Today's scramble was inspired by Matthew who had done a nearly identical loop a week earlier while I was climbing Basin Mtn. I had visited Darwin Canyon ten years earlier on my way to Evolution Valley, and at the time it seemed pretty remote since it took our party two days to get through it. Matthew had made a loop up Piute Pass, up to Mt. Goethe, down to Darwin Canyon, up to Mt. Lamarck, and then back out to North Lake in about 13hrs. Looking at his map, I asked him why he didn't climb Muriel Peak (near Mt. Goethe) as well, but the reason was obvious - it wasn't on the SPS list he was chasing. My initial plan when I started out was to climb Muriel and Goethe, then head back to Humphreys Basin to climb Pilot Knob. But it didn't turn out that way after I got going.

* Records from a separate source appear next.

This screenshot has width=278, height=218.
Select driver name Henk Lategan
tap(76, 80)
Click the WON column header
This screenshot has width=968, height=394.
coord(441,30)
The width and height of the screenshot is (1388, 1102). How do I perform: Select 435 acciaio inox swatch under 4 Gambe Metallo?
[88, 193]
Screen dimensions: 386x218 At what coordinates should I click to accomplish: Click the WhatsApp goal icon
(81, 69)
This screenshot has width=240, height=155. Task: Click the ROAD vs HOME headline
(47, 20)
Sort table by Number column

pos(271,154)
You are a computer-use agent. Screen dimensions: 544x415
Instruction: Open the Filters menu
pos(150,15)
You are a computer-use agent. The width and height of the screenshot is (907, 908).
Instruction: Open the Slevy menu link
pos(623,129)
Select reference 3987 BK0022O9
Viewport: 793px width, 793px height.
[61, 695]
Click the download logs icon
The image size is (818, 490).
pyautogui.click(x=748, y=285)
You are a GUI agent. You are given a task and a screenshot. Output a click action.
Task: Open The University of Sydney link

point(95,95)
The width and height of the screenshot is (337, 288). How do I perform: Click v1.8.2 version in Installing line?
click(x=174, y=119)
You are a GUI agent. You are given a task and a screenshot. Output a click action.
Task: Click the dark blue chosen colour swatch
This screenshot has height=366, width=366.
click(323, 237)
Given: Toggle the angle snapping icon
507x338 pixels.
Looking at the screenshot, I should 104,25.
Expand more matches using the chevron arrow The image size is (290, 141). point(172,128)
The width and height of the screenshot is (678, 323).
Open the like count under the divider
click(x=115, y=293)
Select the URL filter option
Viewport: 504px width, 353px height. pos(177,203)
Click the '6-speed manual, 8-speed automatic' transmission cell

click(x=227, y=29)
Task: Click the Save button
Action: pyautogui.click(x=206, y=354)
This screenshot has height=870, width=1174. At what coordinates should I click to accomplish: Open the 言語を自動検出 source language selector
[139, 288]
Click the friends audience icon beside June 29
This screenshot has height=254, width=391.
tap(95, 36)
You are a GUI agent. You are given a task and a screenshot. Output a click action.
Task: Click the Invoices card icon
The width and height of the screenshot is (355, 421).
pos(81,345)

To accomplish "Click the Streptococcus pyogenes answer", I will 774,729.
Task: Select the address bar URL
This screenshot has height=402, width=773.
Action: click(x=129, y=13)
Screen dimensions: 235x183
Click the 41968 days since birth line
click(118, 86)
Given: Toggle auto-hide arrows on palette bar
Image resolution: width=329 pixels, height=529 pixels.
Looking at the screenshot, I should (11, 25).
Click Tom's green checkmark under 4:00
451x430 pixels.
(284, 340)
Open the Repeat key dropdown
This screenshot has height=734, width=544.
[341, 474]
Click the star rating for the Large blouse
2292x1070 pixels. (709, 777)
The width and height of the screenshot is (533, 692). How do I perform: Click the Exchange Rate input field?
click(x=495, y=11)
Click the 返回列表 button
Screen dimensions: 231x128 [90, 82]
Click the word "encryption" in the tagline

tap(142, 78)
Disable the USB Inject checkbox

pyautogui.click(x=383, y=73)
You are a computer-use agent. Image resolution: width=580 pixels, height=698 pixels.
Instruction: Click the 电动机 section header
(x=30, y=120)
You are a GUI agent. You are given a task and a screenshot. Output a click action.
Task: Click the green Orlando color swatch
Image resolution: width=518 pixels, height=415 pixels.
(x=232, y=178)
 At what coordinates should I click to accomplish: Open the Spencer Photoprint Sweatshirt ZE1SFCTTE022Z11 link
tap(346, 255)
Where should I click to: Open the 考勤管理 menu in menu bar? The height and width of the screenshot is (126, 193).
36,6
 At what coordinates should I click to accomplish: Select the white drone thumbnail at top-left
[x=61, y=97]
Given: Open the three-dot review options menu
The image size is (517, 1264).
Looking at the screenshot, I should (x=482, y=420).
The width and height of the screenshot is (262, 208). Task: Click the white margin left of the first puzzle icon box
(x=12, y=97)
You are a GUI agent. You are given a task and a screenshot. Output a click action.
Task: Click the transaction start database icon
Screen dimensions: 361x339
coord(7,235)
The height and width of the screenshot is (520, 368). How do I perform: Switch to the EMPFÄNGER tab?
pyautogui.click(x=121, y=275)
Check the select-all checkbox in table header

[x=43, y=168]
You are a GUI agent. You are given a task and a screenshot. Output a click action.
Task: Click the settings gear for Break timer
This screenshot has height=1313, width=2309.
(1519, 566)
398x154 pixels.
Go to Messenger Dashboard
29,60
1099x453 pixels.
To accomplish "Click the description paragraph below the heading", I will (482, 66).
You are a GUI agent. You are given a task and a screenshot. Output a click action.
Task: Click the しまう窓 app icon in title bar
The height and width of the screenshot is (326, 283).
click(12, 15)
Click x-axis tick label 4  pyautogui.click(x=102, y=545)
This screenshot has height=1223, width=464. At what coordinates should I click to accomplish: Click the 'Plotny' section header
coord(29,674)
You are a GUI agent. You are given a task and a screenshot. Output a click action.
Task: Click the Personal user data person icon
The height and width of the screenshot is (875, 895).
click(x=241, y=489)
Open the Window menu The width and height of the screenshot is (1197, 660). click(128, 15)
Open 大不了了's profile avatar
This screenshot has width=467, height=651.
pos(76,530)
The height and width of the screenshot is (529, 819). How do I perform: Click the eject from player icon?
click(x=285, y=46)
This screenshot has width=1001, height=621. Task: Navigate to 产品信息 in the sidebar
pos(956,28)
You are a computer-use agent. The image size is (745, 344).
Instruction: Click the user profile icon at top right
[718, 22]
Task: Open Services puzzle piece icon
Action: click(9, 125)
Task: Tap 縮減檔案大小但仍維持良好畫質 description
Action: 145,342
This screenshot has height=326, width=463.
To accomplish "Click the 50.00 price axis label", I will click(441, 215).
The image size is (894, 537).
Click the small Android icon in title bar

I left the North Lake Trailhead parking lot at a very early hour - 4a, thinking this was going to be a very long day. Not surprisingly I was the only car on the road, the only thing moving anywhere at North Lake, and it was very dark. Having hiked the trail to Piute Pass several times in the past, I had no trouble finding the trailhead. It used to be buried deeper in the back of the campground, but now there is a prominent kiosk placed by the Forest Service at roadside. There was little to see under my dim headlamp for the first hour or so until I was above Loch Leven and could begin to see the sky growing lighter to the east over the White Mountains. By 6a I had reached Piute Pass, and took a quiet break to rest a minute and catch the views of the coming day. The sky had some clouds, the first real ones for many days, and I enjoyed watching them take on various hues of purple and orange as the sun began to rise. Not 50 yards from me I noticed two parties bivied on the west side of pass, snuggly ensconced within their bags from the chilly morning air. To the southeast I watched daylight breaking on the upper reaches of Muriel Peak. The temperature was probably in the upper 30s, nice for sleeping, but not so much for sitting around. Before I grew too cold, I continued on my way.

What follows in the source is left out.